この「縦割り」とは「縦割り組織」のことだが、そもそもどのような組織形態なのだろうか。以下の主な組織形態3つについて、簡単に解説しよう。
1.職能別組織
2.事業部制組織
3.マトリクス組織
まず「職能別組織」である。「営業」「生産」「物流」「人事」「総務」といった職能ごとに組織がある、一般的な組織形態を指す。中小規模の組織であれば、このような職能ごとに組織を分けると機能的になる。
しかし、全国に広がる大規模な組織になると、ここにエリアや、取扱い製品の概念が考慮され、組織形態が複雑になる。
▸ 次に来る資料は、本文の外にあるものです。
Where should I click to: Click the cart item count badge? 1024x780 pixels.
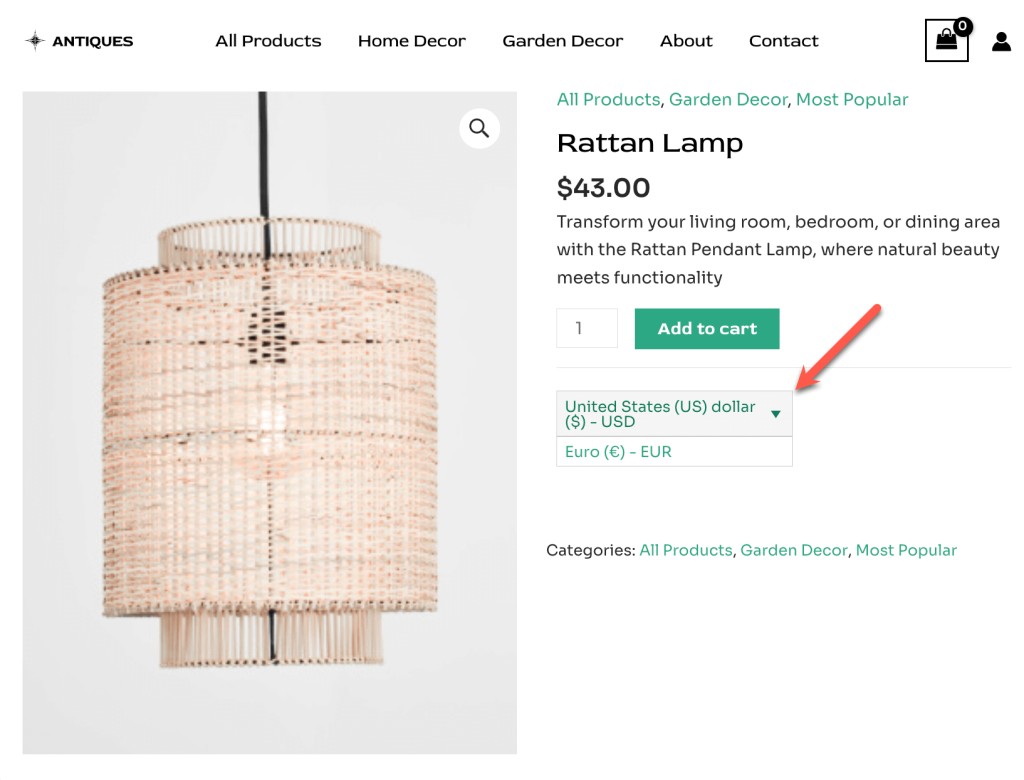(x=963, y=26)
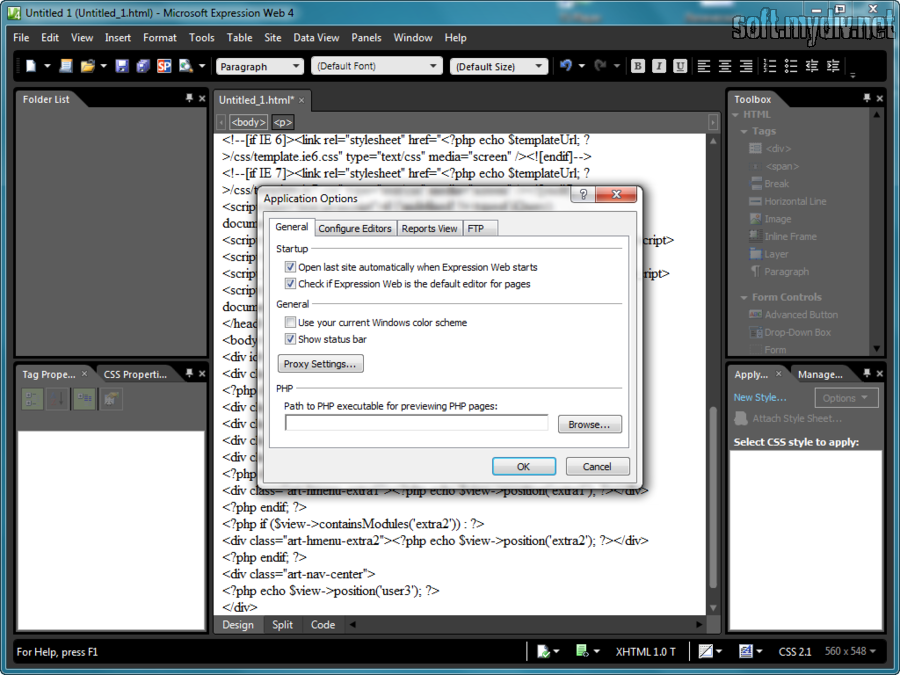Click the Browse... button for PHP path
This screenshot has width=900, height=675.
pyautogui.click(x=589, y=424)
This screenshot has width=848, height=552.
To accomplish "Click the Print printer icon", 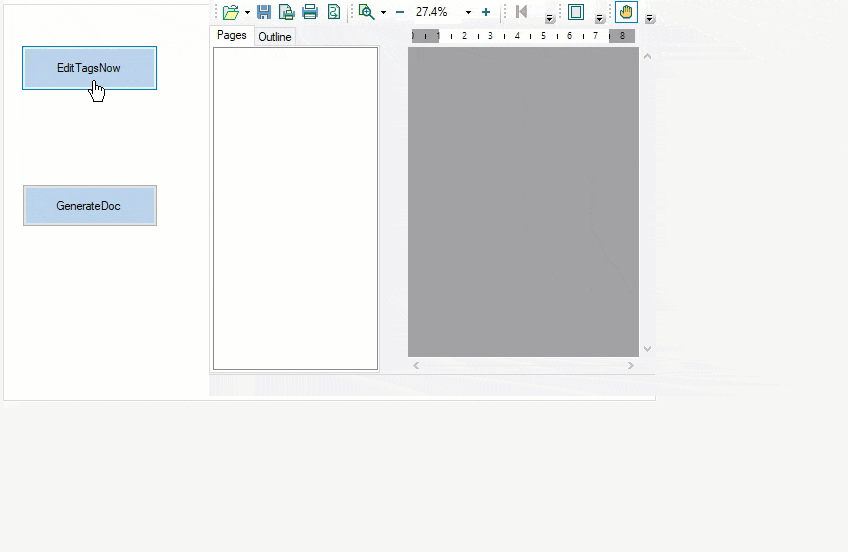I will (310, 12).
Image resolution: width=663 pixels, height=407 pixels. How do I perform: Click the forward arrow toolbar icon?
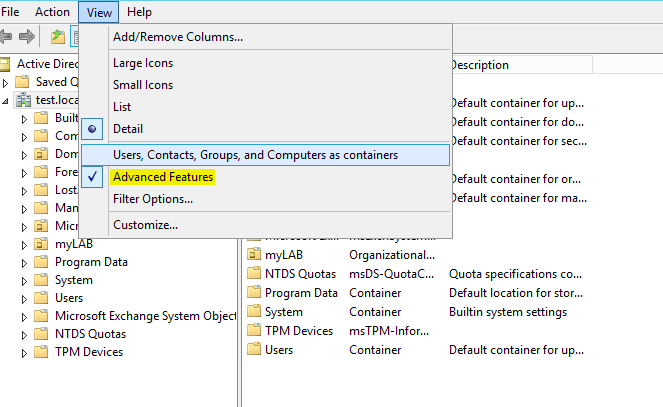pos(27,37)
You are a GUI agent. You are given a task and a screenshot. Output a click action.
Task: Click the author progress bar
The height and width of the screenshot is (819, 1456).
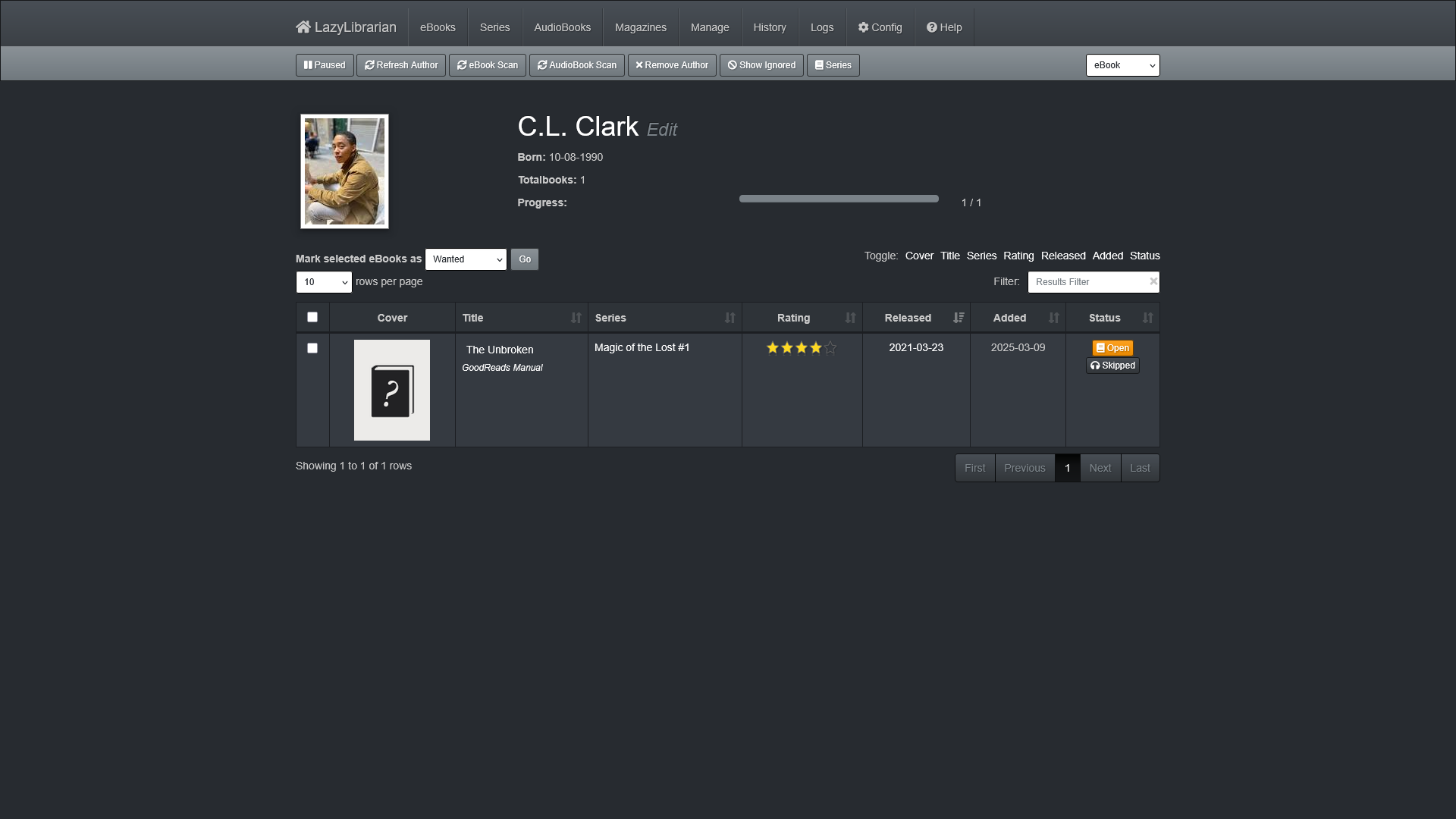click(839, 199)
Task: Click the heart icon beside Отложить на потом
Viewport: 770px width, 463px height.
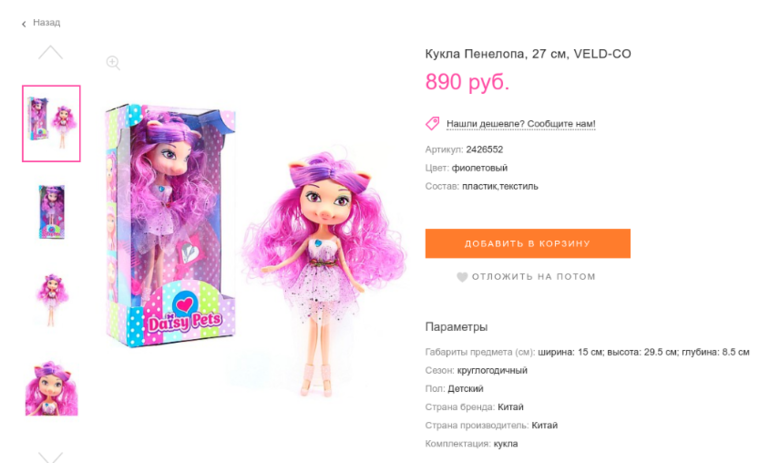Action: point(462,277)
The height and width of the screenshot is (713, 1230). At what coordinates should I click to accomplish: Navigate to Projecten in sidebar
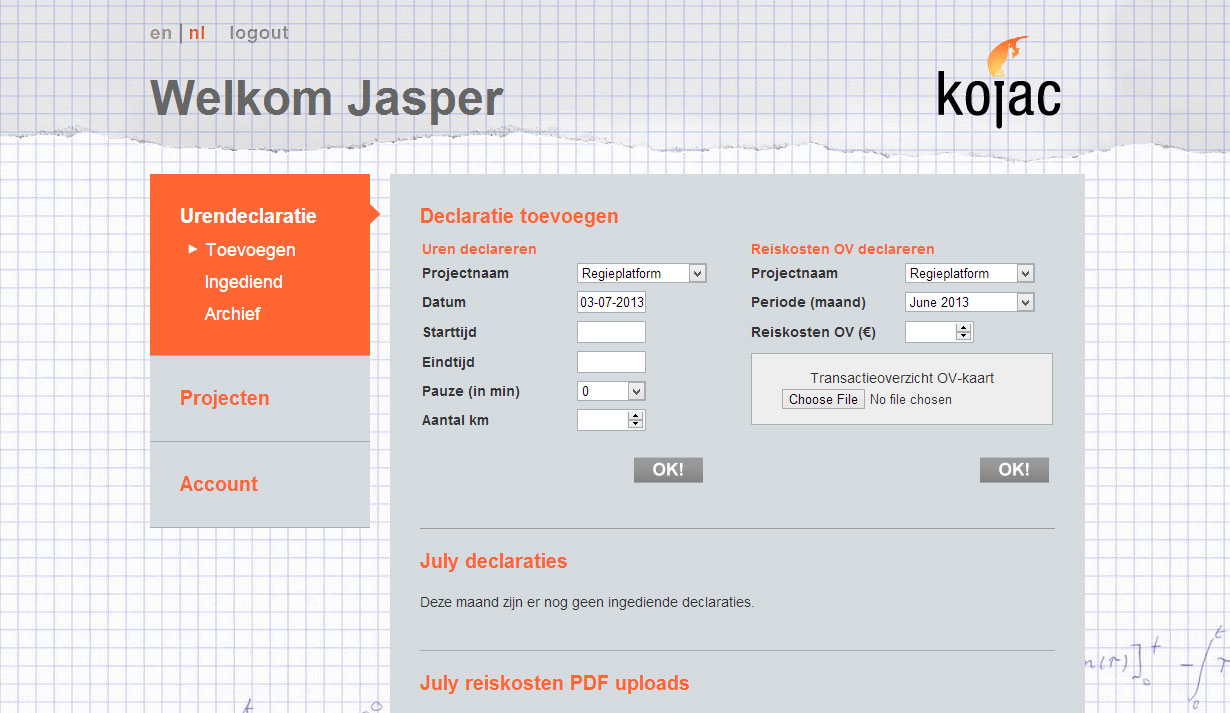pos(224,398)
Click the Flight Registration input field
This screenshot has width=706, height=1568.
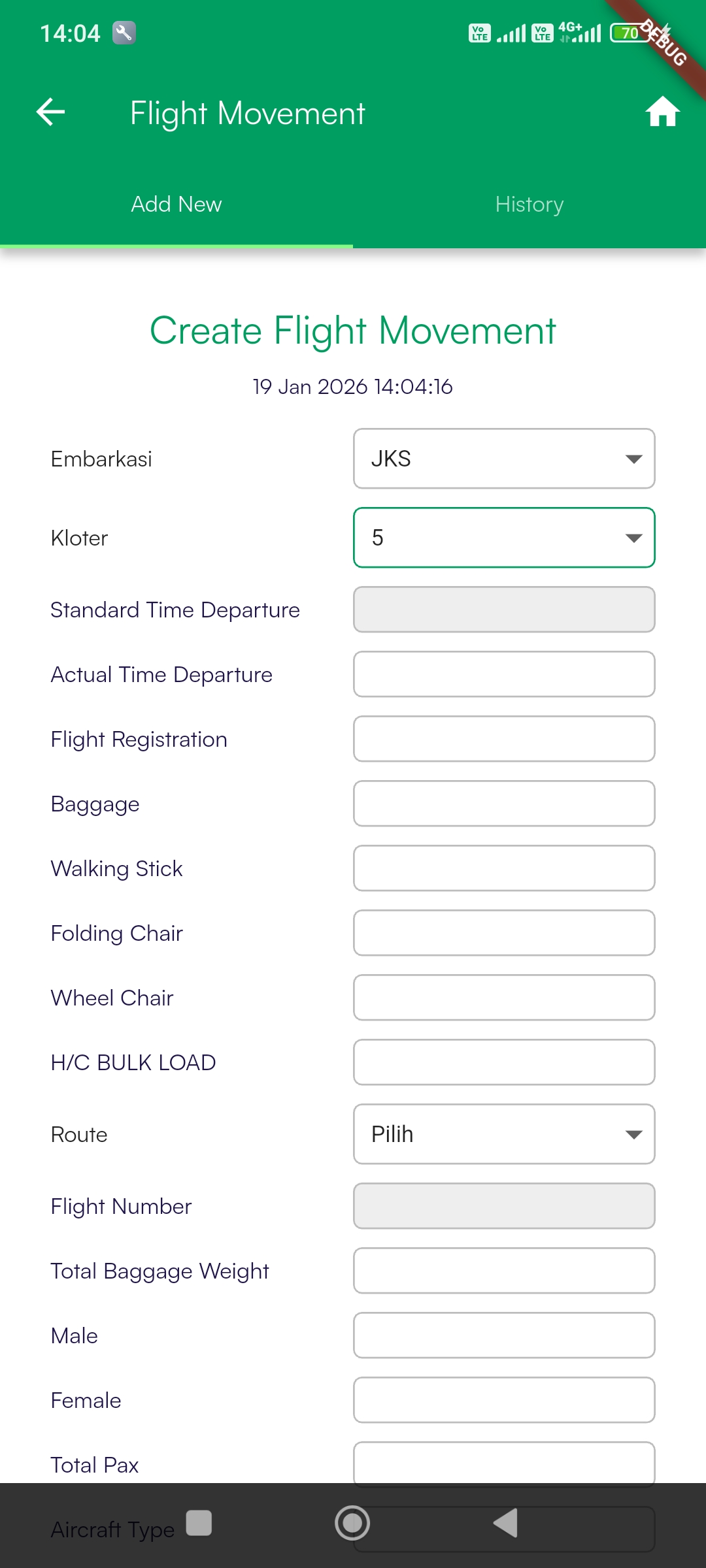pos(504,739)
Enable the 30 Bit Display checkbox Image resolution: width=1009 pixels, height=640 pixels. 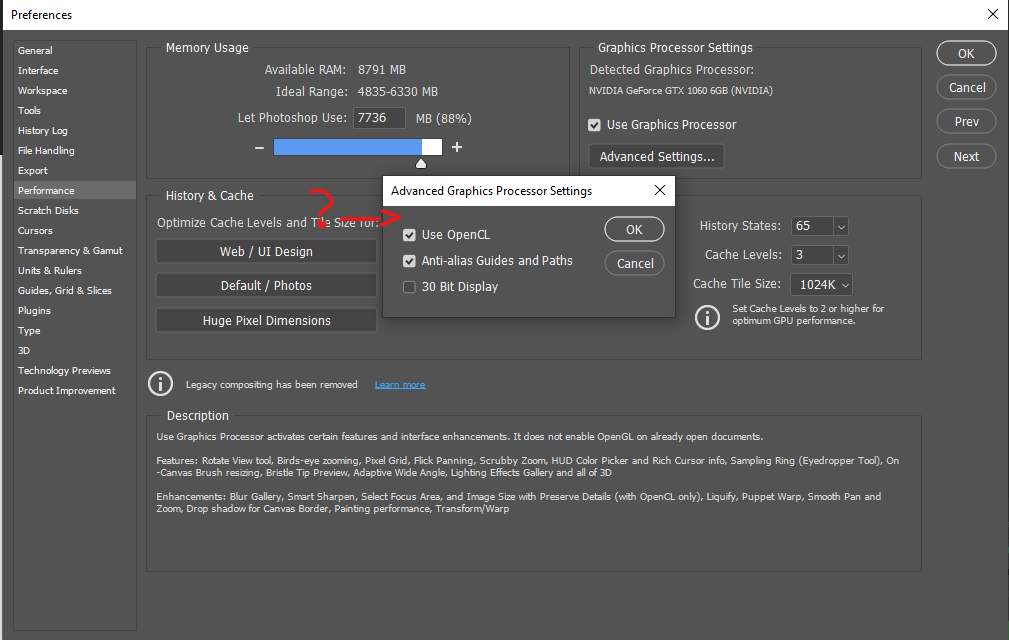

そこで登場するのが、大企業などで多く採用される「事業部制組織」だ。事業部ごとに営業や生産、研究開発といった機能を備える自己完結型の組織を指す。
責任と権限が明確でメリットは大きい。だが「人」や「設備」など経営リソースを重複して保有することにより、無駄も多くなる。「ヨコの連携」も希薄になり、経営効率が悪くなるのだ。
まさに「縦割り組織」の典型例である。
この「縦割り」を解消する目的で考えられた形態が「マトリクス組織」だ。エリアや職能、製品など、ひとりの従業員がタテとヨコの2つの軸で、複数の組織に所属するスタイルである。
「事業部制組織」のように、経営リソースを重複させないというメリットがある。しかし、指揮系統が複数になるため、うまくマネジメントできないと混乱は必至だ。
組織形態にベストはない。その企業の規模や経営体質、経営トップの意向によって変わるからだ。
■お客様に迷惑な「縦割り」
大企業の多くは「事業部制組織」を採用する。だから、企業にも「縦割り」の弊害が出ることは多い。
「縦割り」は、よく官僚的、セクショナリズムと言われる。部署間の協力体制が希薄で、経営効率が悪いのはもちろんのこと、たびたびお客様にも迷惑をかける。
お客様にとって、縦割りは「わかりづらい」のだ。
「それは九州支店が独自に展開しているサービスですので、本社では取り扱っていません」
「そちらのお問合せに関しては、製造事業部のホームページからしていただけませんか」
「そのようなキャンペーンは、情報通信事業部の営業に聞いていただかないと……」
代表電話に連絡をすると、このように言われることがある。そうすると、カチンとくるお客様もいるだろう。
「同じ会社だろっ!」
と言いたくなるのだ。
「それじゃあ、連絡先を教えてくれ」
と言っても、ひどい場合は「ご自身で調べてください」的な返答が戻ってくる場合もある。こうなると、企業ブランドの失墜にもつながりかねない。
■これからの時代の「ブランディング」とは?
そもそも企業ブランディングには、
・エクスターナルブランディング
・インターナルブランディング
の2種類があり、広告や宣伝で価値向上を担うエクスターナルブランディングと異なり、インターナルブランディングは、その企業で働く人の「振る舞い」によって決まる。
近年、企業の理念や提供価値を社員に浸透させるこの内部活動はブランド価値をアップさせると注目されていて、社員教育を徹底させ、インターナルブランディング強化に努める企業は多い。
「縦割り」によって、ブランド価値が毀損することは企業サイドも望まないことだろう。
完璧な組織形態はないし、組織形態を変えれば企業文化や経営体質が変わるというわけでもない。
だから社員教育が重要なのである。重要なことは、時代の変化とともに組織形態を見直し、柔軟に変えていくこと。そして組織形態のデメリットを補うための教育を継続的に実施することだ。
そういう意味で、「縦割り110番」は企業も見習うべき取り組みであろう。